We recognise that many cancer patients, their whanau, and patient groups will be disappointed by today’s announcement. We stand with our colleagues in CANGO (Cancer Alliance of NGOs) in our assertion that many patients will continue to struggle to afford the medicines they desperately need, leading to unnecessary suffering and potentially worse health outcomes.

This is not a problem that can be put off for another day. The number of New Zealanders with cancer waiting for medicines that Pharmac have already reviewed now stands at 6,800. Urgent action is needed to ensure that essential medicines are accessible to all who require them.

For our community, the impact is stark.

Cancers of the upper digestive system have no screening programmes and are diagnosed in emergency settings much more frequently than others. Access to new medicines is integral to improving outcomes for our patients who have faced unacceptable survival rates for far too long.

Patients with advanced Hepatocellular Carcinoma (HCC)/ primary liver cancer have very limited treatment options, and theirs is a cancer with deeply inequitable outcomes. The incidence of liver cancer is three times higher for Māori compared with non-Māori and about four times higher for Pacific peoples whilst research shows us that Māori patients with liver cancer are 31 percent more likely to die from that cancer than non-Māori patients with liver cancer.
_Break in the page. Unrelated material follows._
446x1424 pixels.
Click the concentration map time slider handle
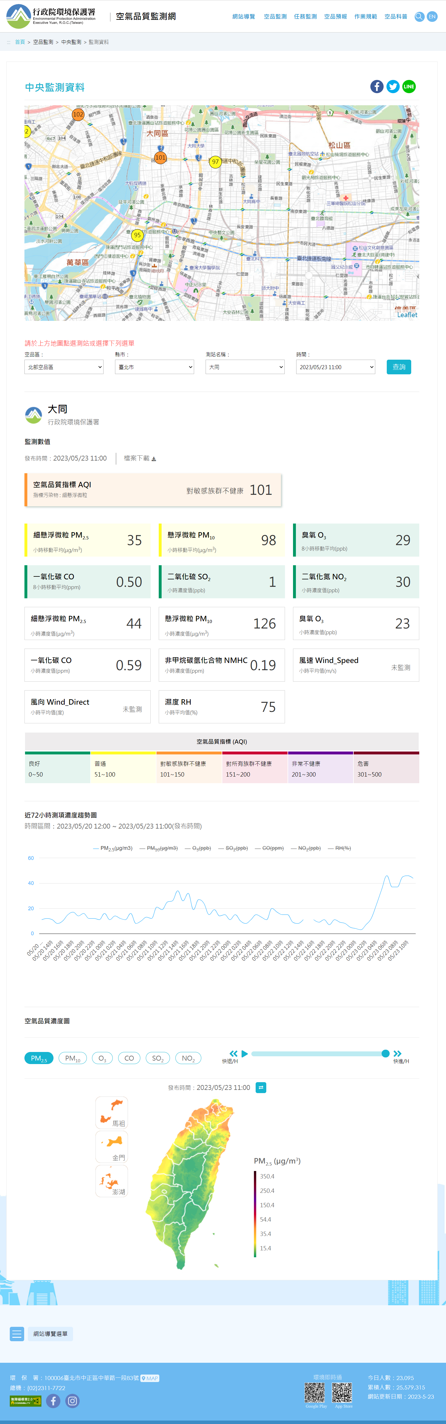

The funding pledged for Atezolizumab with bevacizumab for these patients would have made a huge impact, and potentially increased the amount of time they could spend with loved ones by an average of nearly 10 months.

For bowel cancer patients, the wait for a new medicine goes on. There have been no new medicines funded for bowel cancer in the last 20 year. Pledged funding for Cetuximab in patients with metastatic colorectal cancer, RAS Wild-Type would have increased the time this group of patients had with loved ones by an average of up to 8 months.

That’s around 140 families every year deprived of significantly more time with their whanau. 140 patients with desperately few treatment options, deprived of the basic human rights afforded to those in Australia and across the developed world.

We appeal to the government to prioritise funding for medicines in future budgets, recognising the critical role they play in improving health outcomes and saving lives.

We stand ready to engage with the government and other stakeholders to find solutions that ensure equitable access to medicines for all New Zealanders.